Donahue's relationship with the aviation director allows him to better understand growth projections in terms of flight operations and the number of passengers, including peak operations time periods. This helps his staff develop strategies based on the time of day and capacity estimates. "As my boss and the planners talk about growth and capacity, to me that translates to casualty profiles. It helps me determine what types of resources we need."
Perhaps most important, Donahue says, is recognizing the strategic and economic significance of the airport to the region and the state. BOS generates some $8 billion to the New England economy; because of that, it's important to keep "this economic engine firing on all cylinders," he says.
To again emphasize the importance of fire rescue services at the airport, before Boston Logan embarked on its $4.4 billion modernization project, it was important to Kinton, according to Donahue, that the airport's emergency services be positioned for the future by upgrading the infrastructure to the tune of some $24 million. Then the airport was rebuilt around the emergency services system. "Because, according to Kinton," says Donahue, "safety and security have been moved from being priorities to being part of the value system. Priorities can change with business agendas and business plans. But you can't change values."

**Source data:**
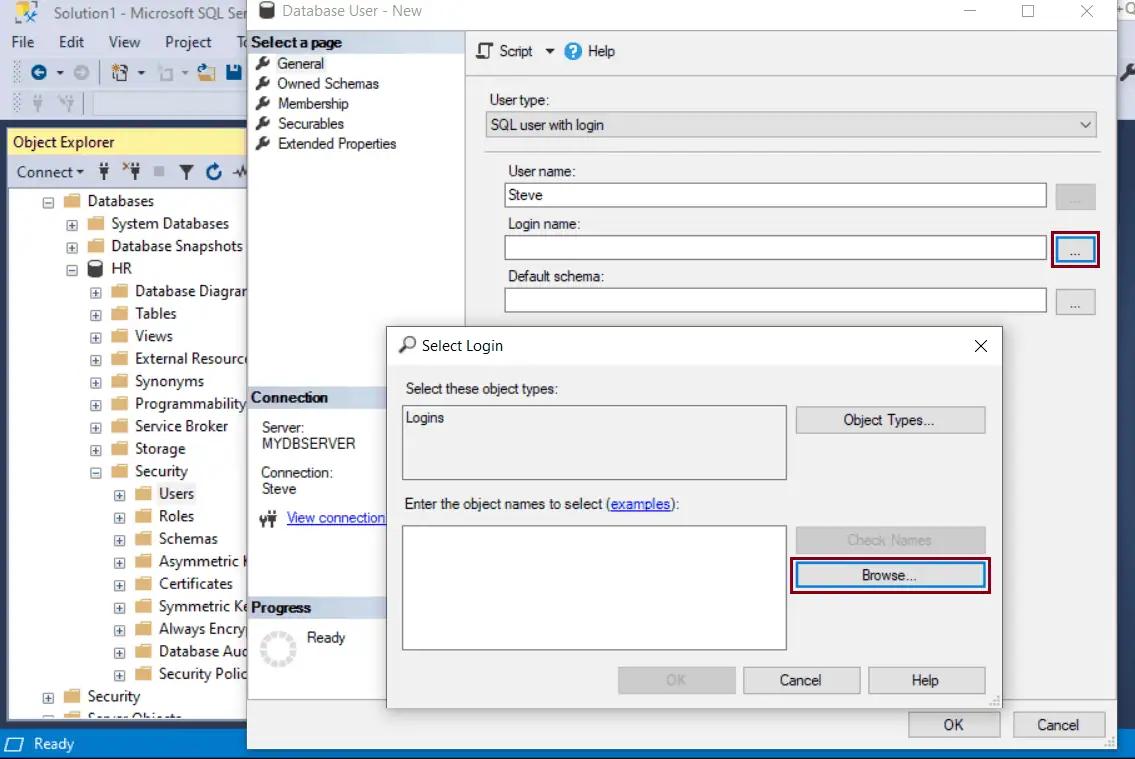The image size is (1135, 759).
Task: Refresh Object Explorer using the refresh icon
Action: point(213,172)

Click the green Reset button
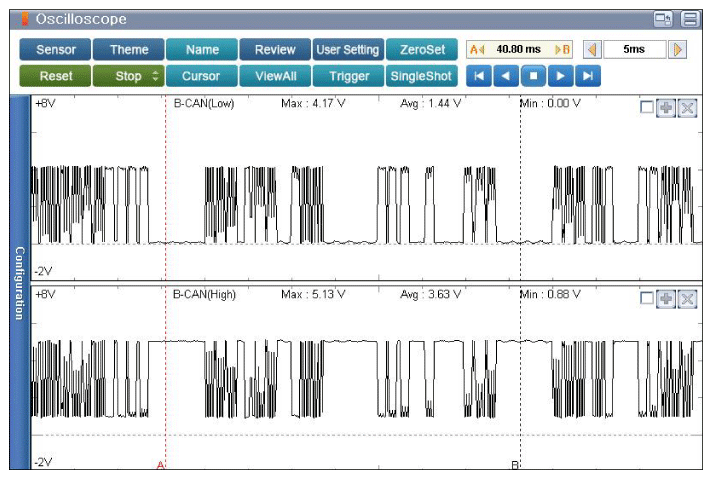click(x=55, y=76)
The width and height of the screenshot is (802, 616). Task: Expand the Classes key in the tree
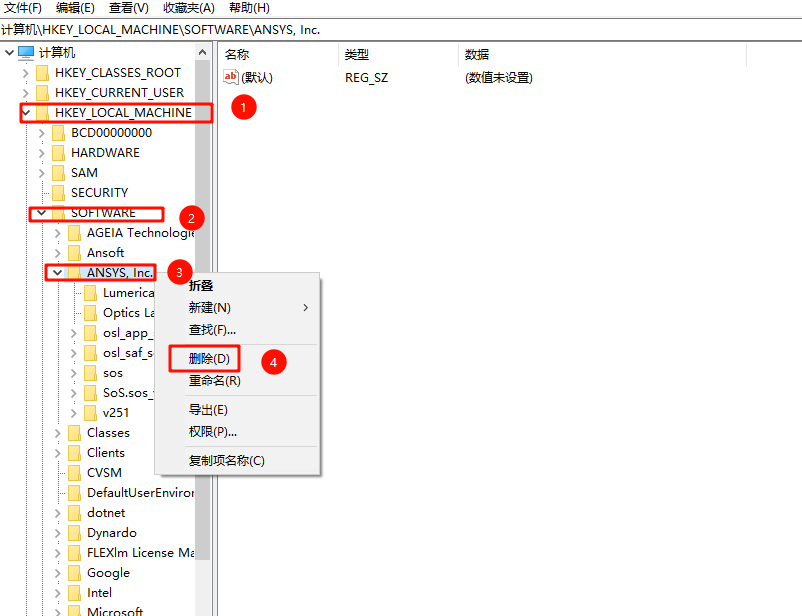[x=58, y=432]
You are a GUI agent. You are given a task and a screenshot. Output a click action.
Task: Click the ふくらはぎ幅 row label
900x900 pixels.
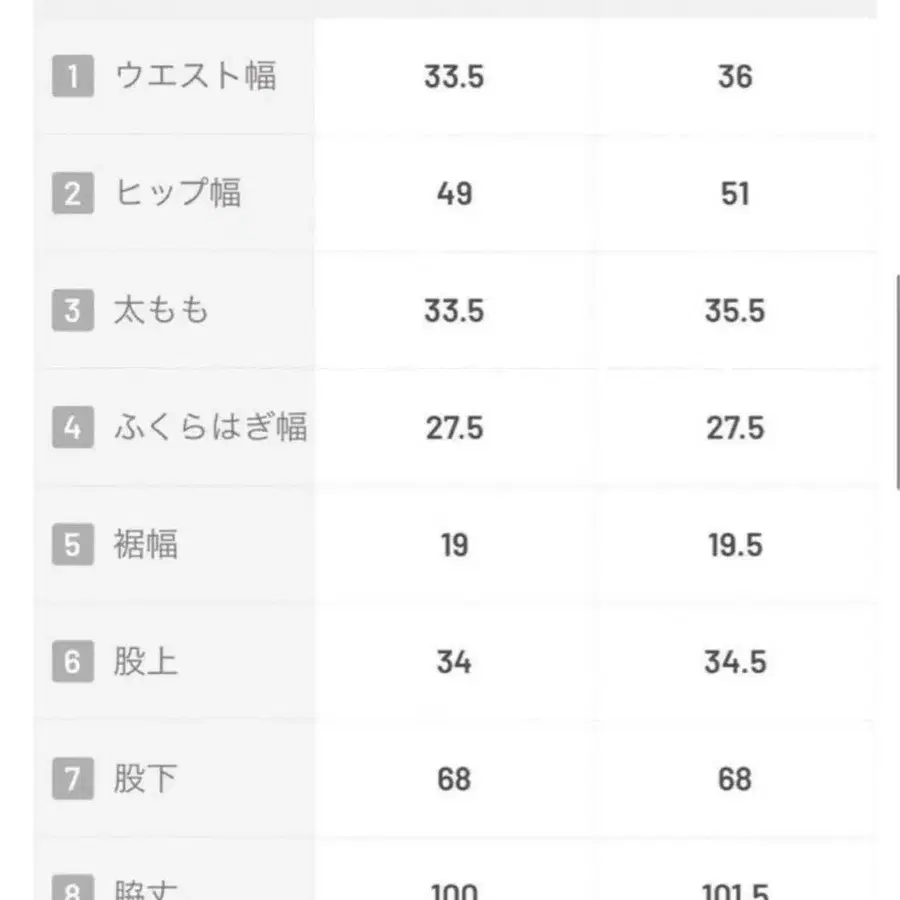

**Directions:**
Extend the passage on Boston Logan's airport fire rescue services, starting after its final sentence.

**Written response:**
When the response facilities were constructed, Donahue says it "wasn't just about throwing up some brick and mortar. We actually did test responses, did computer modeling."
The Return: Interoperability
He goes further to say that the airport director and emergency services need to be in synch with each other, what he calls "synchronized preparedness." Airport administration must view the fire and rescue services as a critical component to the airport infrastructure that requires investment to maintain.
Boston Logan's fire and emergency services operating budget is some $11 million, while its capital budget is some $1 million. "Massport invests a lot of money in this," says Donahue. "Kinton is a businessman, and I know from being exposed to him and his agenda and challenges, I'm very in tune to the issues of profit and loss, airline profitability and sustainability - they're critical. So we try to figure out in all our strategies, can there or should there be a return on this investment? And we think there is."
That return is not easily measured in numbers. Comparing previous years, Donahue can show that incidents are down in regard to the airport's ramp safety program. More importantly, however, is how well the system functions during an incident - the interoperability of the system. "Interoperability isn't just communications," he says, "it's human factors. So when we have a security breach at the terminal, how well that's managed, how quickly it's managed, and how quickly it's mitigated, to me, that's a huge measure of the effectiveness of these safety and training programs we're conducting."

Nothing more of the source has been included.